(My live notes from the John Wilbanks keynote.)
John Wilbanks
i.a.n.a.r.e. “I am not a repository expert.” “I almost said that I am not a repository rat.”
gets his information from Mellon and JISC reports, and links seen on blogs “especially Caveat Lector.”
“why is there a disconnect between planning to share and actual sharing?”
Disruptive processes can’t be planned in advance; planned innovation is slow.
Digital publishing is just “a bigger earhorn” because we’re still thinking that the way to communicate is through writing papers. We’ve made that better, faster, and cheaper, but the process is basically the same; boil it down to 8.5×11 pages.
Process change comes more slowly than product change.
So why is it hard to get this content?

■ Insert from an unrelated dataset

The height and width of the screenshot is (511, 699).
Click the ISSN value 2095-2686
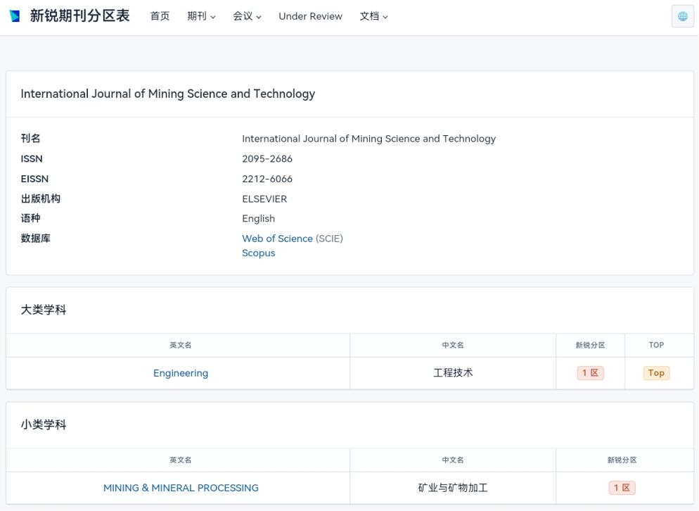267,159
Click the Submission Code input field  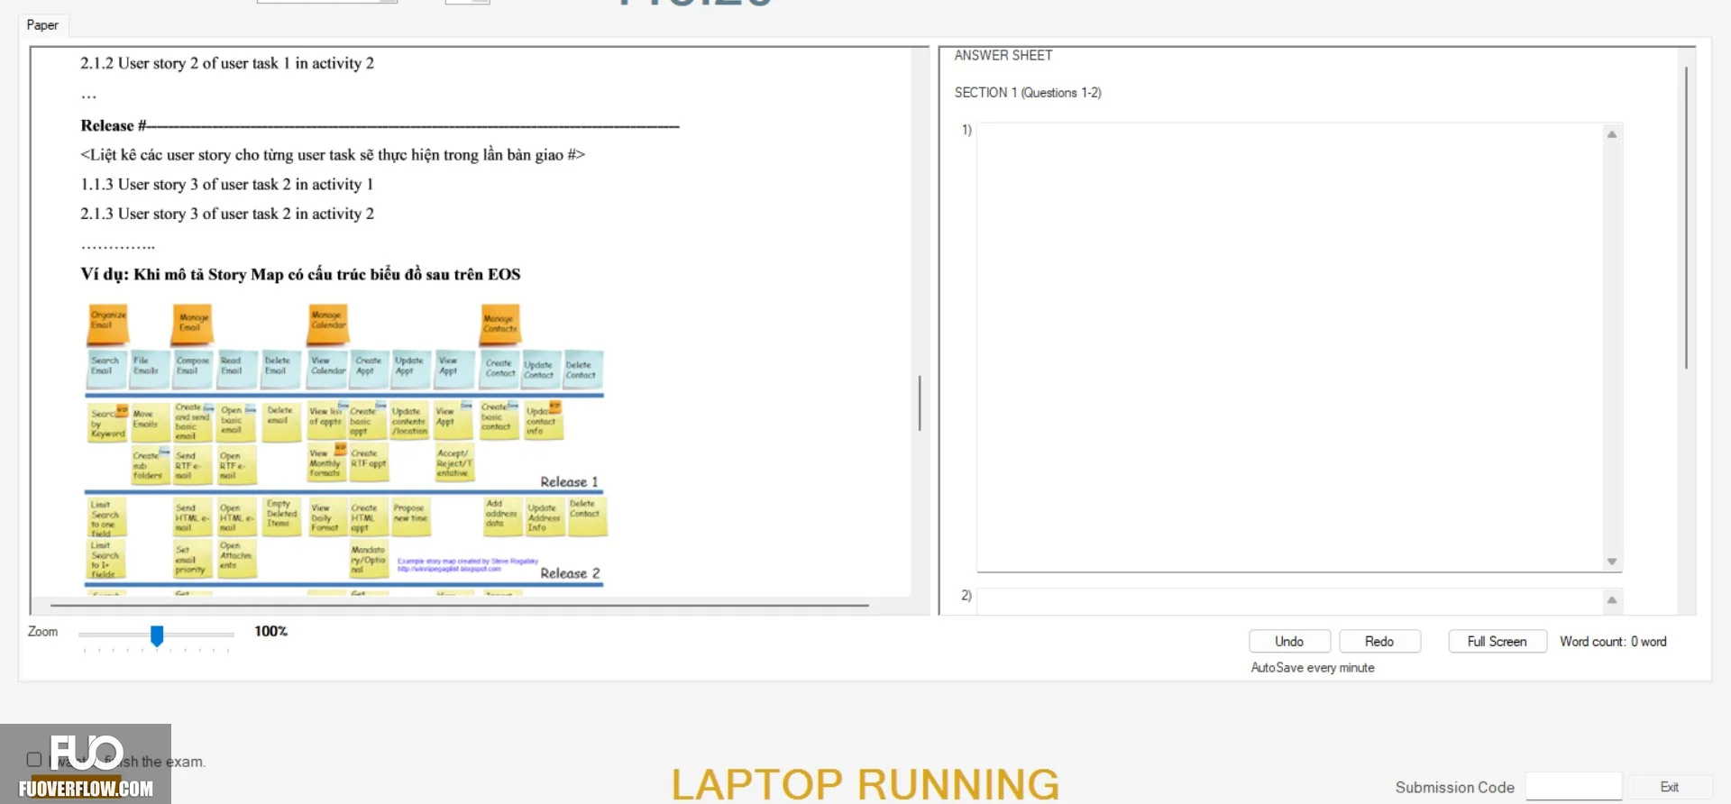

Why don’t faculty see the light?
- stable systems are resistant to change on multiple levels. No one thing will make people wake up; there are interlocking barriers to change. One such barrier is copyright, which locks up the container of the facts, not the facts… but it really locks up that container!
So we’ve moved to leasing materials, not owning them; and licensing makes it harder to unlock those facts from their containers. No indexing allowed; no adding hyperlinks.
Rights clearance is a pain! It is a block preventing process disruption. We haven’t provided enough incentive, enough “universal solvents,” to remove these blocks. Now we’re even seeing copyright applied to databases, often through confusion rather than malice (e.g. ChemSpider). What do the ideas behind CC mean, as they propagate into the scholarly realm? The rights problems are going to get MORE, not LESS complex; forcing IRs to focus exclusively on the peer-reviewed research ignores the library’s role as repository for lots of stuff. This complexifies rights issues.
- Faculty prefer carrots to sticks. So what do incentives need to do for them?
The minimum incentive needs to get faculty to go through the metadata/upload process, or to let somebody else do it.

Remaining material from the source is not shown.